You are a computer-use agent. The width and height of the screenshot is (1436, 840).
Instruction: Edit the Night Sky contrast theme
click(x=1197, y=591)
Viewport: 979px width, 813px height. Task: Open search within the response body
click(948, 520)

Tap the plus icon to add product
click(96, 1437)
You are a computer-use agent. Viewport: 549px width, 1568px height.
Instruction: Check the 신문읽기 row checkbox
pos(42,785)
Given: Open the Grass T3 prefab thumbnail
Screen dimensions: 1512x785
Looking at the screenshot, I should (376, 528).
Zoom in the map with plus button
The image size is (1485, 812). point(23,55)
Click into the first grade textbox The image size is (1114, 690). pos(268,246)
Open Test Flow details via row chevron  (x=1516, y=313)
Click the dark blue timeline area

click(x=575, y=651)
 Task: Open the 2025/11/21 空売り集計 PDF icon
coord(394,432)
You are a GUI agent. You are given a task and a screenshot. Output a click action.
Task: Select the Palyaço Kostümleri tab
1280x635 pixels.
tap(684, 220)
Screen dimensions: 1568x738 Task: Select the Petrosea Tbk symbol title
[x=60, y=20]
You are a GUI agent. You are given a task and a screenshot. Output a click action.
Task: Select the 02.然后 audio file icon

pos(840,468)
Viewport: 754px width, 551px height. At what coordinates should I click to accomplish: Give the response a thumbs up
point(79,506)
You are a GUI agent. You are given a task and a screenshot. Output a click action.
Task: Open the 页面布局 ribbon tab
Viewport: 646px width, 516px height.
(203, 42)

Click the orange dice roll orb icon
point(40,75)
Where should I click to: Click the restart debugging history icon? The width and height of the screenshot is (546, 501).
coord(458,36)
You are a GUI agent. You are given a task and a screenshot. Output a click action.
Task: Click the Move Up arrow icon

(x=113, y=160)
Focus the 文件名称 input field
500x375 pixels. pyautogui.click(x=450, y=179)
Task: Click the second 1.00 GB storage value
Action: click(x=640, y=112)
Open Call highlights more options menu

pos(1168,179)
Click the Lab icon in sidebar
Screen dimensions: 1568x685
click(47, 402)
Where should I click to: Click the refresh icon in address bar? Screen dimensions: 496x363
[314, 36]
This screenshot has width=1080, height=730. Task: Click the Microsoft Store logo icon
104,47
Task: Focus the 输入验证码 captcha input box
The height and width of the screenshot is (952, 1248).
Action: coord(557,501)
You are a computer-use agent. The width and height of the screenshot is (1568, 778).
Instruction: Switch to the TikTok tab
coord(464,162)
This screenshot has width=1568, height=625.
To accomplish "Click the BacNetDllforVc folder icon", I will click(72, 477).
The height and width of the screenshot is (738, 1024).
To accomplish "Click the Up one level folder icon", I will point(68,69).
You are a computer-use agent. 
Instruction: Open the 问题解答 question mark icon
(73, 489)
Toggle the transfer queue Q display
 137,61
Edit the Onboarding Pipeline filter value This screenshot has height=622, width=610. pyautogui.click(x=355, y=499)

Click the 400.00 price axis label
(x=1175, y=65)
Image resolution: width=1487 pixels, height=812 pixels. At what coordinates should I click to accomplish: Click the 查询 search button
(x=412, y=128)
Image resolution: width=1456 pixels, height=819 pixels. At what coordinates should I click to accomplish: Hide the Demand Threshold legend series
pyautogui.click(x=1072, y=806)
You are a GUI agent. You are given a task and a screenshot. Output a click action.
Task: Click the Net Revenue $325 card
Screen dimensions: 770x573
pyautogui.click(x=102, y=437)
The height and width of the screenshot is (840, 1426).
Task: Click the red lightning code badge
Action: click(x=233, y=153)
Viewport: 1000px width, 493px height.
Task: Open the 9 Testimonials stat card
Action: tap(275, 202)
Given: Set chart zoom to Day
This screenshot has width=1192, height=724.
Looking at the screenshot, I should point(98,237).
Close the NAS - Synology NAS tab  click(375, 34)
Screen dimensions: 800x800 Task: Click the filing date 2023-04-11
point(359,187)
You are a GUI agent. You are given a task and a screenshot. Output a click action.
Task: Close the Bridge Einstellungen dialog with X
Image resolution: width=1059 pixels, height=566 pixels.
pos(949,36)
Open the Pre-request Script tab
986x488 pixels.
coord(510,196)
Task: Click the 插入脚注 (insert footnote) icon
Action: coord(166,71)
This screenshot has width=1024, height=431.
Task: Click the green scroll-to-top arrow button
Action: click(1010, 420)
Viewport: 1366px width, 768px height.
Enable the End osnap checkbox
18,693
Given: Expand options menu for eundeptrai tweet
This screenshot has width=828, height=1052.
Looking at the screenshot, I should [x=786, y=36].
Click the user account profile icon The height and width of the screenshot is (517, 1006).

___

_PROBLEM REQUIREMENTS_:
Identify and copy out every line of the records that contains the word "size", with case counting.

_EXERCISE ANSWER_:
The image size is (1485, 812). point(23,55)
Click into the first grade textbox The image size is (1114, 690). pos(268,246)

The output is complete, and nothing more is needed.